The timing was barbaric. Why did she have to realize she loved the big lug right before he was about to do something life threatening? It couldn’t have happened while he was cooking eggs or trying to reason with the cat? Natalie was never more positive that she hadn’t loved Morrison, because this big, wild, terrifying feeling had happened only once in her life.

Right now. For August.

She understood now. Love turned the heart into a liability. If something happened to him, she’d never get the damn thing to beat properly again. It seemed to be beating for him now.

Time seemed to freeze when August reached the side of the submerged road. From his backpack, he pulled out what looked like . . . a grappling hook? He raised it high and buried it in the dirt and rock formation that ran along the road, twisting and screwing it into the earth. One of the officers leapt out of the raft onto the rocks and worked to secure it further, wrapping the attached cable around his forearm several times. August threw the excess cable to the other side of the road, where a waiting officer caught it, securing a latch to the front of his vehicle.

As soon as the man turned and gave August a thumbs-up, he jumped into the raging current of water and Natalie almost puked.

It carried him several feet toward the submerged van and she started to cry, the heels of her hands digging into the hollows of her cheeks. Hard enough to hurt. But her breath caught as August stopped suddenly and Natalie realized he’d hooked himself to the center of the cable that ran perpendicular to the road.

“Okay,” she breathed, shaking uncontrollably. “Is that okay? Is that good?”

No one was there to hear her nonsensical questions. Or hear her chant her husband’s name over and over again, her fingernails digging into her knees, the seat. The fact that the truck smelled so heavily of grapefruit wasn’t helping. Or was it the only thing helping? She didn’t know. She could only hold her breath as August moved toward the minivan, instructing Teri and the three children to climb onto the hood of the van, which was partially beneath water.
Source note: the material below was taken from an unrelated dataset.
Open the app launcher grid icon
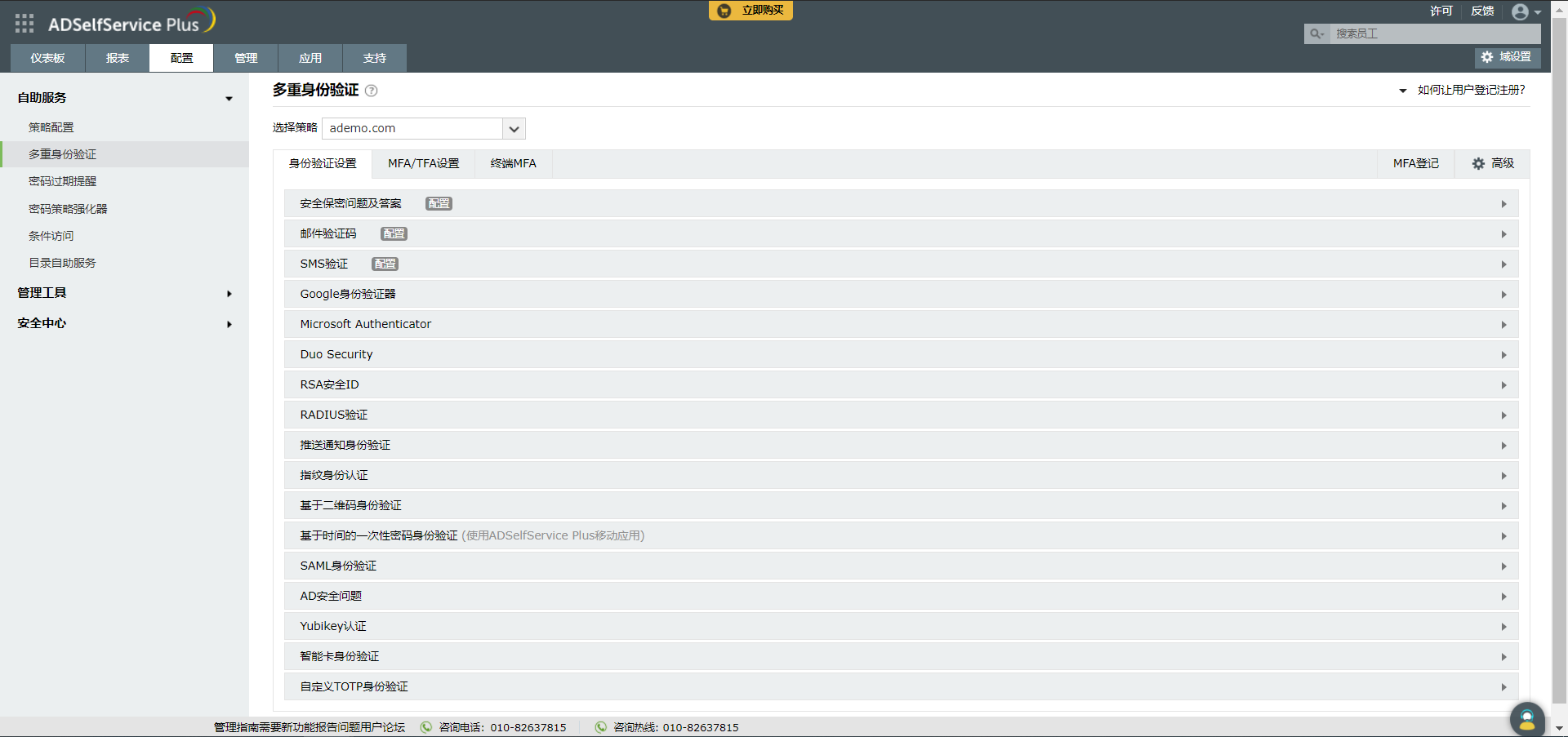Viewport: 1568px width, 737px height. [x=24, y=24]
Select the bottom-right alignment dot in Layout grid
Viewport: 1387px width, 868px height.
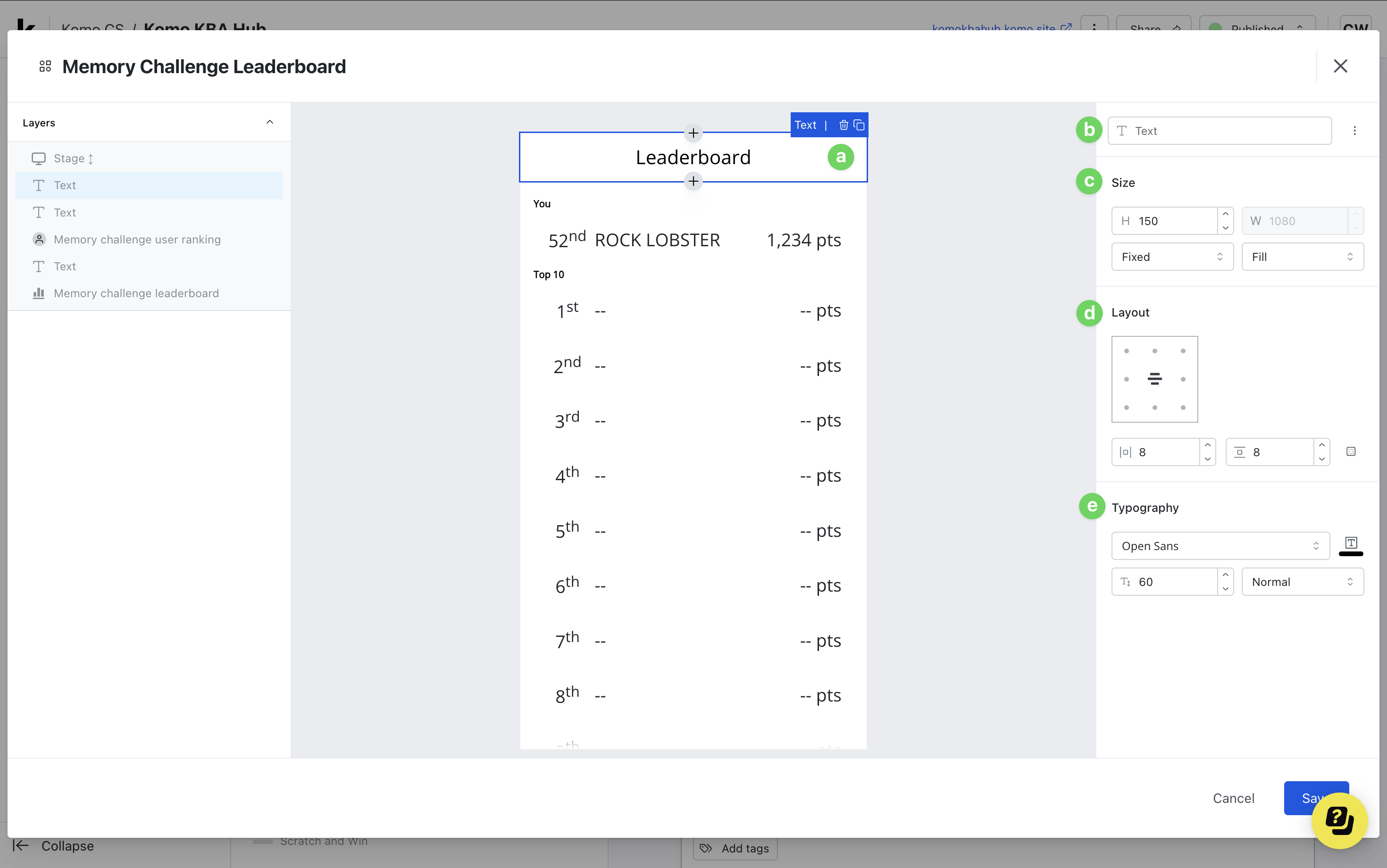(x=1183, y=408)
The woman hesitated, visibly nervous to step into the water at all, but whatever August said seemed to reassure her and finally, she stepped in, handing the first of the three children to him. He took off his life jacket and wrapped the small child as tightly as possible with the belt, then he put the young boy on his back and started moving toward the side of the road by pulling himself along the cable, hand over hand. Natalie could see he was talking to the crying child and more than anything, she wondered what he was saying. Probably just the best things in the world, because he was August freaking Cates.

When the child was reunited with his father, Natalie expelled a breath she didn’t realize she’d been holding, her heart still fluttering as fast as a hummingbird’s wings.

“What the hell. I’m married to, like, Captain America or something.” She sniffed, the scene blurring in front of her. “I can’t watch this three more times. I can’t.”